[[ Supplied data open ]]

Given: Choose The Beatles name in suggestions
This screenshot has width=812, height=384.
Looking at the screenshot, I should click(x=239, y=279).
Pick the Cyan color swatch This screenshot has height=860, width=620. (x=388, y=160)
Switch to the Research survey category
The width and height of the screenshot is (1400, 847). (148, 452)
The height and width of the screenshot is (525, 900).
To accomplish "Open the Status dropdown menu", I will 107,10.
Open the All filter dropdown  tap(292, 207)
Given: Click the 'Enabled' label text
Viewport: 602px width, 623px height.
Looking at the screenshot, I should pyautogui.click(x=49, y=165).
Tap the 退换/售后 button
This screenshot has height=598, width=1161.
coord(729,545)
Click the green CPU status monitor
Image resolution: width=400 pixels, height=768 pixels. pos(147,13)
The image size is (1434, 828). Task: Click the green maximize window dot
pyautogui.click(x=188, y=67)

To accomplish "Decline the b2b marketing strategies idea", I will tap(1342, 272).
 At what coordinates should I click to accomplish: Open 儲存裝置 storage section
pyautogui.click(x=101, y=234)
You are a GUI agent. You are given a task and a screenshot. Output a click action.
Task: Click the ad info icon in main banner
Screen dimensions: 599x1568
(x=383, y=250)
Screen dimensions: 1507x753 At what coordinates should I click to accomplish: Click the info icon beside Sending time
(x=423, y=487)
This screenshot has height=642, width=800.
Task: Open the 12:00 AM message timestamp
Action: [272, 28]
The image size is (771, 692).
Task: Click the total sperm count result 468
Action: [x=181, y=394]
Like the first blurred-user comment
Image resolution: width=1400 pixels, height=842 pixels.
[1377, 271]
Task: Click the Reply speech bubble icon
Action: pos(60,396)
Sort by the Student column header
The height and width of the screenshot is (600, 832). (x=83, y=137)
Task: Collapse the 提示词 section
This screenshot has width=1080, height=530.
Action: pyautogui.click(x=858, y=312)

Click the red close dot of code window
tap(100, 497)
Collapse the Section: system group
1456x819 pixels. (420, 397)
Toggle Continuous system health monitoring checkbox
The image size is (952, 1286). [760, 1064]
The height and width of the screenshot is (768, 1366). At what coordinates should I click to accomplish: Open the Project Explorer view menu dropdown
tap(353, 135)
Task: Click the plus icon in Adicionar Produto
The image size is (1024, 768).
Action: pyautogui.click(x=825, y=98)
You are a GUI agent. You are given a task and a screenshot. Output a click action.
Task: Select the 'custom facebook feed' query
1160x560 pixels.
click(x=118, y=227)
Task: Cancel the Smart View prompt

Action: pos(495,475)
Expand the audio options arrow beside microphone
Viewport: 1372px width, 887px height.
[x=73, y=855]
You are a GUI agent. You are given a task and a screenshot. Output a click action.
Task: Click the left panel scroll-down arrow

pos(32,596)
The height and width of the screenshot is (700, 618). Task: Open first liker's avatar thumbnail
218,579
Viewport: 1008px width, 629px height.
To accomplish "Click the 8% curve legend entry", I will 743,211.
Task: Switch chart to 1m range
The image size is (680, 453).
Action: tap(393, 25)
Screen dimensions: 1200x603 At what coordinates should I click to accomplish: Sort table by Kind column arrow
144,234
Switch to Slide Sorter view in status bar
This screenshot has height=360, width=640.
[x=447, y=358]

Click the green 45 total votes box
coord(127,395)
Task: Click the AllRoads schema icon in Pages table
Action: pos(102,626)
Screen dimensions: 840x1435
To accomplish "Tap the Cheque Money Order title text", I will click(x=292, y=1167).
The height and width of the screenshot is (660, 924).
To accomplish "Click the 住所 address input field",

[[ Supplied data closed ]]

# Requirement
Return the span of lines in the data above that opens at the line with "The height and width of the screenshot is (525, 900)." and closes at the line with "Given: Click the 'Enabled' label text", exactly, ends included, nothing else.

# Output of the task
The height and width of the screenshot is (525, 900).
To accomplish "Open the Status dropdown menu", I will 107,10.
Open the All filter dropdown  tap(292, 207)
Given: Click the 'Enabled' label text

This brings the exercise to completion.